Aim of the task: Copy out every line of the listing below without changing anything.

Saved data entries:

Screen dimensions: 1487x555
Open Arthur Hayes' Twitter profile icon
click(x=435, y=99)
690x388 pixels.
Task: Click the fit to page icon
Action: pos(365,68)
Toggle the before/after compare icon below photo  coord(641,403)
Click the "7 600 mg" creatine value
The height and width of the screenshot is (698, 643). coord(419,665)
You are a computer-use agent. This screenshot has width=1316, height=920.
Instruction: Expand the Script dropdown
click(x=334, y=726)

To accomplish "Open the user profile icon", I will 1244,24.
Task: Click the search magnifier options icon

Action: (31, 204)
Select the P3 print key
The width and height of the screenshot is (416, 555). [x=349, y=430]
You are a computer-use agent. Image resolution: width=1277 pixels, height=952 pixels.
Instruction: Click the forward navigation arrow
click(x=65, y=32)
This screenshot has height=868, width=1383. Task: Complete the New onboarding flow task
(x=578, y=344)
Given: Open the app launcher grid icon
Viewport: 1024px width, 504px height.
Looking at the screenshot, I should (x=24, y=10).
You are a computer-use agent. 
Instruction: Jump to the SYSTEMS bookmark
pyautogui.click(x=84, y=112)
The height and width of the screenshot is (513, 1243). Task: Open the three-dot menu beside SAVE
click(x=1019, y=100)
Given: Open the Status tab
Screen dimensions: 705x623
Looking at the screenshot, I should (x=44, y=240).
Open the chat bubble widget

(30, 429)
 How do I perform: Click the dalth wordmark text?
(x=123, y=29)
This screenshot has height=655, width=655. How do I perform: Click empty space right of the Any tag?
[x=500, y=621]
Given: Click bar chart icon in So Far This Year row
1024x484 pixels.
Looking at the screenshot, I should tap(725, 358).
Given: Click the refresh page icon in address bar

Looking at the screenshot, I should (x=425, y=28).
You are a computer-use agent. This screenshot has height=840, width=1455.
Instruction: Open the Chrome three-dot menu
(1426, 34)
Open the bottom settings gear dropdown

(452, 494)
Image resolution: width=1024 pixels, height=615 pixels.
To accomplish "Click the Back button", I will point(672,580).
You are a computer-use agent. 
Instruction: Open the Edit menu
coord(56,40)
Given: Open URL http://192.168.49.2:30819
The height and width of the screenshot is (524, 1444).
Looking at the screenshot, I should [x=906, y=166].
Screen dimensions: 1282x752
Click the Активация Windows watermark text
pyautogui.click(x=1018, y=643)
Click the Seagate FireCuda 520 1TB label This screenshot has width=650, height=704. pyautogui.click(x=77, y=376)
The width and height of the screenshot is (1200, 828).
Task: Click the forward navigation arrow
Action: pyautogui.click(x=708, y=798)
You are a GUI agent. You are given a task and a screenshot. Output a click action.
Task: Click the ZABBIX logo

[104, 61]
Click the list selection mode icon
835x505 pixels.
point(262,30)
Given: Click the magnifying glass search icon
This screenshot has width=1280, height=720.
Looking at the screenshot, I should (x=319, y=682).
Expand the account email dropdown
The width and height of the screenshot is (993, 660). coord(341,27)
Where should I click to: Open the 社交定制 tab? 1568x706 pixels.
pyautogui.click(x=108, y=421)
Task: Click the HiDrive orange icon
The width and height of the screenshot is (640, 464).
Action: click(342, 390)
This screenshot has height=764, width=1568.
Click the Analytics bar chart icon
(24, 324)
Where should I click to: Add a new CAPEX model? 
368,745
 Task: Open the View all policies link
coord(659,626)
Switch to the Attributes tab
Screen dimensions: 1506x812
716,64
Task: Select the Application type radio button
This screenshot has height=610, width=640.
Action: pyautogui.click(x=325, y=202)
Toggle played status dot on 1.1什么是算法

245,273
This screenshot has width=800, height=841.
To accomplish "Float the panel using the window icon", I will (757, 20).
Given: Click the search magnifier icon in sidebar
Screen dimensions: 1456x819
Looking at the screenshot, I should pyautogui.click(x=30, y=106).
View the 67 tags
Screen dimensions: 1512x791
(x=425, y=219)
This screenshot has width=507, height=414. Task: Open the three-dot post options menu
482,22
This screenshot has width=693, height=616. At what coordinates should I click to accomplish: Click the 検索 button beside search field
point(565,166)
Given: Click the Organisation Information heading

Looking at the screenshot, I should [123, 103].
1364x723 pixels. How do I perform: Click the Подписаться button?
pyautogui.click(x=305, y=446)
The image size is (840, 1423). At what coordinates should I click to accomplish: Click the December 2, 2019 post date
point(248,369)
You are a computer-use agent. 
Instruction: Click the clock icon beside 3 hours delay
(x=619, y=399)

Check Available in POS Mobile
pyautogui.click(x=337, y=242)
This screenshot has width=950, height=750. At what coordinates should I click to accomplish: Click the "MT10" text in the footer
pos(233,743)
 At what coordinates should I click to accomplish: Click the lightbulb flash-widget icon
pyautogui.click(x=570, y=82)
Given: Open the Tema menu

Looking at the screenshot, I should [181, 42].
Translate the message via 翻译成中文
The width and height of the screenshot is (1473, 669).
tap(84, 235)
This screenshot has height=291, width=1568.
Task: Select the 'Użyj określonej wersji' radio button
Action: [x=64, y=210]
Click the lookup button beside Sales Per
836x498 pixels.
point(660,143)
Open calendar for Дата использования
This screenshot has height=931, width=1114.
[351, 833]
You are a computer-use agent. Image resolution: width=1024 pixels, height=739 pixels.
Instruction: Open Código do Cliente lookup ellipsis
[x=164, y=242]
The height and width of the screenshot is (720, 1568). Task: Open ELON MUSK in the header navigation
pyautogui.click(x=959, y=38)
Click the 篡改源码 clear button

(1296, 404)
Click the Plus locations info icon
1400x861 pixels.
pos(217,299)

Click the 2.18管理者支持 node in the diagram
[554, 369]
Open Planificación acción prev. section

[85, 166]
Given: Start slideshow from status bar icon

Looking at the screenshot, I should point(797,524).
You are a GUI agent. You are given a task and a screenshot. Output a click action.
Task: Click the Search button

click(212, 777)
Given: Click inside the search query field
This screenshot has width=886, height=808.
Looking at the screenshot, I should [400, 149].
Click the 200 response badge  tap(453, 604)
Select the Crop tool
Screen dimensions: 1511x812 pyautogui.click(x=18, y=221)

Worked solution:
Screen dimensions: 1487x555
Open Arthur Hayes' Twitter profile icon
click(x=435, y=99)
690x388 pixels.
Task: Click the fit to page icon
Action: pos(365,68)
Toggle the before/after compare icon below photo  coord(641,403)
Click the "7 600 mg" creatine value
The height and width of the screenshot is (698, 643). coord(419,665)
You are a computer-use agent. This screenshot has width=1316, height=920.
Instruction: Expand the Script dropdown
click(x=334, y=726)

To accomplish "Open the user profile icon", I will 1244,24.
Task: Click the search magnifier options icon

Action: (31, 204)
Select the P3 print key
The width and height of the screenshot is (416, 555). [x=349, y=430]
You are a computer-use agent. Image resolution: width=1277 pixels, height=952 pixels.
Instruction: Click the forward navigation arrow
click(x=65, y=32)
This screenshot has height=868, width=1383. Task: Complete the New onboarding flow task
(x=578, y=344)
Given: Open the app launcher grid icon
Viewport: 1024px width, 504px height.
Looking at the screenshot, I should (x=24, y=10).
You are a computer-use agent. 
Instruction: Jump to the SYSTEMS bookmark
pyautogui.click(x=84, y=112)
The height and width of the screenshot is (513, 1243). Task: Open the three-dot menu beside SAVE
click(x=1019, y=100)
Given: Open the Status tab
Screen dimensions: 705x623
Looking at the screenshot, I should (x=44, y=240).
Open the chat bubble widget

(30, 429)
 How do I perform: Click the dalth wordmark text?
(x=123, y=29)
This screenshot has height=655, width=655. How do I perform: Click empty space right of the Any tag?
[x=500, y=621]
Given: Click bar chart icon in So Far This Year row
1024x484 pixels.
Looking at the screenshot, I should tap(725, 358).
Given: Click the refresh page icon in address bar

Looking at the screenshot, I should (x=425, y=28).
You are a computer-use agent. This screenshot has height=840, width=1455.
Instruction: Open the Chrome three-dot menu
(1426, 34)
Open the bottom settings gear dropdown

(452, 494)
Image resolution: width=1024 pixels, height=615 pixels.
To accomplish "Click the Back button", I will point(672,580).
You are a computer-use agent. 
Instruction: Open the Edit menu
coord(56,40)
Given: Open URL http://192.168.49.2:30819
The height and width of the screenshot is (524, 1444).
Looking at the screenshot, I should [x=906, y=166].
Screen dimensions: 1282x752
Click the Активация Windows watermark text
pyautogui.click(x=1018, y=643)
Click the Seagate FireCuda 520 1TB label This screenshot has width=650, height=704. pyautogui.click(x=77, y=376)
The width and height of the screenshot is (1200, 828).
Task: Click the forward navigation arrow
Action: pyautogui.click(x=708, y=798)
You are a GUI agent. You are given a task and a screenshot. Output a click action.
Task: Click the ZABBIX logo

[104, 61]
Click the list selection mode icon
835x505 pixels.
point(262,30)
Given: Click the magnifying glass search icon
This screenshot has width=1280, height=720.
Looking at the screenshot, I should (x=319, y=682).
Expand the account email dropdown
The width and height of the screenshot is (993, 660). coord(341,27)
Where should I click to: Open the 社交定制 tab? 1568x706 pixels.
pyautogui.click(x=108, y=421)
Task: Click the HiDrive orange icon
The width and height of the screenshot is (640, 464).
Action: click(342, 390)
This screenshot has height=764, width=1568.
Click the Analytics bar chart icon
(24, 324)
Where should I click to: Add a new CAPEX model? 
368,745
 Task: Open the View all policies link
coord(659,626)
Switch to the Attributes tab
Screen dimensions: 1506x812
716,64
Task: Select the Application type radio button
This screenshot has height=610, width=640.
Action: pyautogui.click(x=325, y=202)
Toggle played status dot on 1.1什么是算法

245,273
This screenshot has width=800, height=841.
To accomplish "Float the panel using the window icon", I will (757, 20).
Given: Click the search magnifier icon in sidebar
Screen dimensions: 1456x819
Looking at the screenshot, I should pyautogui.click(x=30, y=106).
View the 67 tags
Screen dimensions: 1512x791
(x=425, y=219)
This screenshot has width=507, height=414. Task: Open the three-dot post options menu
482,22
This screenshot has width=693, height=616. At what coordinates should I click to accomplish: Click the 検索 button beside search field
point(565,166)
Given: Click the Organisation Information heading

Looking at the screenshot, I should [123, 103].
1364x723 pixels. How do I perform: Click the Подписаться button?
pyautogui.click(x=305, y=446)
The image size is (840, 1423). At what coordinates should I click to accomplish: Click the December 2, 2019 post date
point(248,369)
You are a computer-use agent. 
Instruction: Click the clock icon beside 3 hours delay
(x=619, y=399)

Check Available in POS Mobile
pyautogui.click(x=337, y=242)
This screenshot has width=950, height=750. At what coordinates should I click to accomplish: Click the "MT10" text in the footer
pos(233,743)
 At what coordinates should I click to accomplish: Click the lightbulb flash-widget icon
pyautogui.click(x=570, y=82)
Given: Open the Tema menu

Looking at the screenshot, I should [181, 42].
Translate the message via 翻译成中文
The width and height of the screenshot is (1473, 669).
tap(84, 235)
This screenshot has height=291, width=1568.
Task: Select the 'Użyj określonej wersji' radio button
Action: [x=64, y=210]
Click the lookup button beside Sales Per
836x498 pixels.
point(660,143)
Open calendar for Дата использования
This screenshot has height=931, width=1114.
[351, 833]
You are a computer-use agent. Image resolution: width=1024 pixels, height=739 pixels.
Instruction: Open Código do Cliente lookup ellipsis
[x=164, y=242]
The height and width of the screenshot is (720, 1568). Task: Open ELON MUSK in the header navigation
pyautogui.click(x=959, y=38)
Click the 篡改源码 clear button

(1296, 404)
Click the Plus locations info icon
1400x861 pixels.
pos(217,299)

Click the 2.18管理者支持 node in the diagram
[554, 369]
Open Planificación acción prev. section

[85, 166]
Given: Start slideshow from status bar icon

Looking at the screenshot, I should point(797,524).
You are a GUI agent. You are given a task and a screenshot. Output a click action.
Task: Click the Search button

click(212, 777)
Given: Click inside the search query field
This screenshot has width=886, height=808.
Looking at the screenshot, I should [400, 149].
Click the 200 response badge  tap(453, 604)
Select the Crop tool
Screen dimensions: 1511x812 pyautogui.click(x=18, y=221)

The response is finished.